KUA Mandiraja Dampingi Langsung Pembuatan IJOP Majelis Taklim Nurul Huda Banjengan

Banjarnegara( Humas) – Kantor Urusan Agama (KUA) Kecamatan Mandiraja menunjukkan komitmennya dalam mendukung tertib administrasi dan legalitas kelembagaan keagamaan dengan mendampingi langsung proses pembuatan Izin Operasional (IJOP) Majelis Taklim Nurul Huda di Desa Banjengan, Kamis (14/8). Pendampingan dilakukan oleh Penyuluh Agama Islam KUA Mandiraja sebagai bentuk pelayanan nyata kepada masyarakat.

Kepala KUA Mandiraja, Irfan Sulastono, menjelaskan bahwa legalitas merupakan hal mendasar bagi sebuah lembaga keagamaan.

“Majelis taklim adalah salah satu garda terdepan dalam membina umat.
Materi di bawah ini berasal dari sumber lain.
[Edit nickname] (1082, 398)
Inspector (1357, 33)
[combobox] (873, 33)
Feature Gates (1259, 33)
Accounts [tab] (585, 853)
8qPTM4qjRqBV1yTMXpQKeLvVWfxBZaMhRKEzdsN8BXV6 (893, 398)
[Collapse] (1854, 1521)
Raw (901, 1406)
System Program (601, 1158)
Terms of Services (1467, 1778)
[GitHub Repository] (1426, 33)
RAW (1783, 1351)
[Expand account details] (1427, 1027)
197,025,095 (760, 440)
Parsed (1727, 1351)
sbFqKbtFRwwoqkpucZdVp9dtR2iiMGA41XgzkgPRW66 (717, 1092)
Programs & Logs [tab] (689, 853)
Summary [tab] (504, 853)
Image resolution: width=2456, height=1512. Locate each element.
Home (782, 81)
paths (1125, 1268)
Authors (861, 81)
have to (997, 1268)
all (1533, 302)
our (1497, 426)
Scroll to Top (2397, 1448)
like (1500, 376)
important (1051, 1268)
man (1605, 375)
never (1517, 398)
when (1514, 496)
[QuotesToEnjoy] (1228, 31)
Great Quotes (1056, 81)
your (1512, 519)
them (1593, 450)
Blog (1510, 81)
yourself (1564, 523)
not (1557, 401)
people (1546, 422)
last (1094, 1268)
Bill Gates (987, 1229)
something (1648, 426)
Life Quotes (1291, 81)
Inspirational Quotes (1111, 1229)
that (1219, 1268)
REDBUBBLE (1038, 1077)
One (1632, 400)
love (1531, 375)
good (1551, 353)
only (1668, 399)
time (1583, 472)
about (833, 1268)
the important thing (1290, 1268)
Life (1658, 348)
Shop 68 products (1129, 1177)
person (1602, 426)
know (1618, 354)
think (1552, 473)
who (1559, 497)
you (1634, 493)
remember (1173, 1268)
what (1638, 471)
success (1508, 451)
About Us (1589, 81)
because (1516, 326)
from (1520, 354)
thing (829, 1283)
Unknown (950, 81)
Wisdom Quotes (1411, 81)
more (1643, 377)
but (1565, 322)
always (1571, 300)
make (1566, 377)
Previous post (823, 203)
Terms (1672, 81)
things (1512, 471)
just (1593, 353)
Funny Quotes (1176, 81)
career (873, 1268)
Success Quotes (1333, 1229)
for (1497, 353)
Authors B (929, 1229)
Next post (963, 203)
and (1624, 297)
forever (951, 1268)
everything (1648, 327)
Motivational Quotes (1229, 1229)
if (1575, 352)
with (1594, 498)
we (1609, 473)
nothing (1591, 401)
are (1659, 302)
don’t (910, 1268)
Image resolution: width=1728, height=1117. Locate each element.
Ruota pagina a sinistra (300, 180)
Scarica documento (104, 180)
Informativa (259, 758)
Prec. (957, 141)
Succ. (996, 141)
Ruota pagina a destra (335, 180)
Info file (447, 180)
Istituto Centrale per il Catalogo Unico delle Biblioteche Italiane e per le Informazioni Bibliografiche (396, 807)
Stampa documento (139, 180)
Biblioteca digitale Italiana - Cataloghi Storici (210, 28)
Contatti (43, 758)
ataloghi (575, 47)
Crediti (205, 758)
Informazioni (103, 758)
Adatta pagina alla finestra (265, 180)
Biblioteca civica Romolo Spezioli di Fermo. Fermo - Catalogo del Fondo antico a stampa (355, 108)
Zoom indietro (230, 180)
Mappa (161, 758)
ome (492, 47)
Dengan memiliki IJOP resmi, mereka akan lebih mudah menjalin kerja sama, mendapat pembinaan, dan mengakses program dari pemerintah,” ujarnya.

Proses pendampingan ini disambut baik oleh Yahya, Ketua Majelis Taklim Nurul Huda. Ia mengaku sangat terbantu dengan bimbingan dari pihak KUA dan penyuluh agama.

“Alhamdulillah, proses yang awalnya kami pikir rumit ternyata menjadi lebih mudah berkat arahan dari KUA dan Penyuluh Agama Islam. Semoga keberadaan majelis taklim ini semakin bermanfaat bagi masyarakat Banjengan,” ungkapnya.

Penyuluh Agama Islam KUA Mandiraja, Dian Setiadi, yang turut hadir mendampingi, menegaskan bahwa legalitas adalah pondasi penting bagi keberlangsungan program keagamaan.

“Kami siap membantu majelis taklim lain di Mandiraja untuk mengurus IJOP. Dengan status legal, majelis taklim akan memiliki kekuatan hukum dan pengakuan resmi,” jelasnya.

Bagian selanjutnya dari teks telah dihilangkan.